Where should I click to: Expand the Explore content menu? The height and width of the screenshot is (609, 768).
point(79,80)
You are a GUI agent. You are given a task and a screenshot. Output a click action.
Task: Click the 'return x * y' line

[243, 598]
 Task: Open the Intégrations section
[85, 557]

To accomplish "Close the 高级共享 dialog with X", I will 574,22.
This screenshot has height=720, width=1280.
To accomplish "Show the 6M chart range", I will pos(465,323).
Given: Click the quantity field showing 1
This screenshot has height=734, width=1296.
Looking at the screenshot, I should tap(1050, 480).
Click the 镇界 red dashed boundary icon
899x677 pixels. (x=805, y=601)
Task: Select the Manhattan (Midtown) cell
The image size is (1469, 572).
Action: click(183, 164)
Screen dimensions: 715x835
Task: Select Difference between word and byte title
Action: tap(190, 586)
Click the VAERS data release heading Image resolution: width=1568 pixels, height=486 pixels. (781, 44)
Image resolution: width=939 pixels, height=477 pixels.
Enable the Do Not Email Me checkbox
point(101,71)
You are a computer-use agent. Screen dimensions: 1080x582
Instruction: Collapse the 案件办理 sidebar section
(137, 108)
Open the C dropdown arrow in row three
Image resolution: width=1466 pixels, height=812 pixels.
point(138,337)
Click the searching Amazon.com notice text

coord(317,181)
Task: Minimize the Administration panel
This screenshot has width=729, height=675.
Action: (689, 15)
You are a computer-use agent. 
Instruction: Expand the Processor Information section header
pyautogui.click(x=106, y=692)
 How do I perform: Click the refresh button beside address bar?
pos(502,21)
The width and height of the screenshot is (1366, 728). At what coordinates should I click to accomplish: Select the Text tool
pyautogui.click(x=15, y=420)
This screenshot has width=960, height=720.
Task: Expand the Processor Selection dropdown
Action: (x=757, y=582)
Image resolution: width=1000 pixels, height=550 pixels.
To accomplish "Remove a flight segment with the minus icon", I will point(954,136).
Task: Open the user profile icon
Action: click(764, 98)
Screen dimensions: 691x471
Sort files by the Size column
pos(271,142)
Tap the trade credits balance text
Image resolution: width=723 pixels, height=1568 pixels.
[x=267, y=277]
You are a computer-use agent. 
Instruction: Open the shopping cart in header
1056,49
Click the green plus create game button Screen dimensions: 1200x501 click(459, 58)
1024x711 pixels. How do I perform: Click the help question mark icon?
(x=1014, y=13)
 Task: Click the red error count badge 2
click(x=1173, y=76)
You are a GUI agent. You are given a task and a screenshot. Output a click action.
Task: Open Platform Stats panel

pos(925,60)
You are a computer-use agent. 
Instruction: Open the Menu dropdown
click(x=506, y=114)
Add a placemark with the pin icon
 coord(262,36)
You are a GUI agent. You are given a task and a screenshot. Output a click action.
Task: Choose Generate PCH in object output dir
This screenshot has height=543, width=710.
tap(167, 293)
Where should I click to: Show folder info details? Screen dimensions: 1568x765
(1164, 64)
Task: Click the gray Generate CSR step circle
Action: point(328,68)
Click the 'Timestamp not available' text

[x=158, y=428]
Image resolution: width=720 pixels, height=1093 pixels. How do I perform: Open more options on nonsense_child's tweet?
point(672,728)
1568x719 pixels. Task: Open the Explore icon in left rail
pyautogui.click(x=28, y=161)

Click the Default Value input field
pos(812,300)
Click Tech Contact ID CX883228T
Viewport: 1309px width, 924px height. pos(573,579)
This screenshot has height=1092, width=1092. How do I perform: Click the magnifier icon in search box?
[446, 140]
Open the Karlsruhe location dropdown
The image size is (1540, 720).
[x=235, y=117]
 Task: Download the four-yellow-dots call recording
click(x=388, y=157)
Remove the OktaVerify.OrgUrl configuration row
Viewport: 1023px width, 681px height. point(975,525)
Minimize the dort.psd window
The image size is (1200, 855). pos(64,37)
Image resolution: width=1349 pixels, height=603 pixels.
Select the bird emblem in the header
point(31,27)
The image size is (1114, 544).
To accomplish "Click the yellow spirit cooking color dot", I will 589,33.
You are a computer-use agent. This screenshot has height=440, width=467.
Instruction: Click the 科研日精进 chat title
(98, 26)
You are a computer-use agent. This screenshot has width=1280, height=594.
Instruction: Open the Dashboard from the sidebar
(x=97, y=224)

——

- TASK ITEM: One line above contains "has height=440, width=467.". Output that line and each one after it, word for word, and nothing else.

- OUTPUT OF THE TASK:
You are a computer-use agent. This screenshot has height=440, width=467.
Instruction: Click the 科研日精进 chat title
(98, 26)
You are a computer-use agent. This screenshot has width=1280, height=594.
Instruction: Open the Dashboard from the sidebar
(x=97, y=224)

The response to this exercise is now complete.